Ditambah sinergi dengan BUMN-BUMN lain, seperti inilah yang terjadi. Anda tahu, untuk mengatasi kekurangan tenaga listrik, PLN menggagas pembangunan 30 unit PLTU di seluruh Indonesia. Untuk PLTU tersebut, turbinnya dibuat oleh PT NusantaraTurbinPropulsi, anak usaha Dirgantara Indonesia. Kondensornya dibuat oleh BBI. Boilernya buatan PT Barata Indonesia. Sementara PT Wijaya Karya Tbk menangani pekerjaan sipilnya.
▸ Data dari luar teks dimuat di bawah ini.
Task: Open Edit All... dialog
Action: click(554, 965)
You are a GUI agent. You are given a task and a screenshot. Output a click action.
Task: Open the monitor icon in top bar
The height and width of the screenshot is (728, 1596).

Lalu pembuatan generatornya dilakukan PT Pindad. Jadi, semuanya dikerjakan oleh BUMN, bangsa sendiri. Bagi saya, inilah potret dari keberhasilan orang-orang BUMN dalam mengonversi sakit hati (akibat terlalu lama diremehkan) menjadi energi untuk move on. Persis seperti kisah Brian Chesky dan keluarganya, bukan? Lalu tambahkanlah ke dalamnya imajinasi—bukan sekadar kemampuan melakukan rekayasa. Jadi bukan hanya engineering, tetapi juga imagineering.
Maka hasilnya betul-betul inovasi yang mampu membongkar tatanan bisnis-bisnis lama, sebagaimana Airbnb menghancurkan Hilton atau Marriot atau Uber Taxi dan Grab Car mengguncang sendi-sendi bisnis Blue Bird dan Express. Kata Albert Einstein, “Imagination is more valuable than knowledge. Knowledge is limited to all we now know and we understand. While imagination embraces the entire universe and all there ever will be to know and understand.” Iya, imajinasi lebih berharga ketimbang pengetahuan. Pengetahuan serbaterbatas, sementara imajinasi tanpa batas. Itulah yang dilakukan Chesky.
Dia berimajinasi, bagaimana mampu menyediakan kamar untuk menginap bagi para wisatawan yang berkantong tipis. Oleh karena minim bisnis perhotelan, imajinasi Chesky menjadi tanpa batas. Begitu liar. Hal semacam itulah yang seringkali tidak bisa dilakukan organisasi-organisasi bisnis yang telanjur mapan. Mereka sudah terlalu lama masuk ke dalam perangkap zona nyaman sehingga tidak punya nyali untuk merusak tatasan bisnis sendiri. Maka jadilah orang lain yang merusak tatanan bisnis mereka.
Pertanyaannya, kata pakar disruption Christensen: apa yang harus dilakukan kalau Anda menjadi kompetitor bagi diri Anda sendiri? Itulah bahasan buku baru saya yang akan terbit bulan depan: Disruption. Semoga Anda bersabar.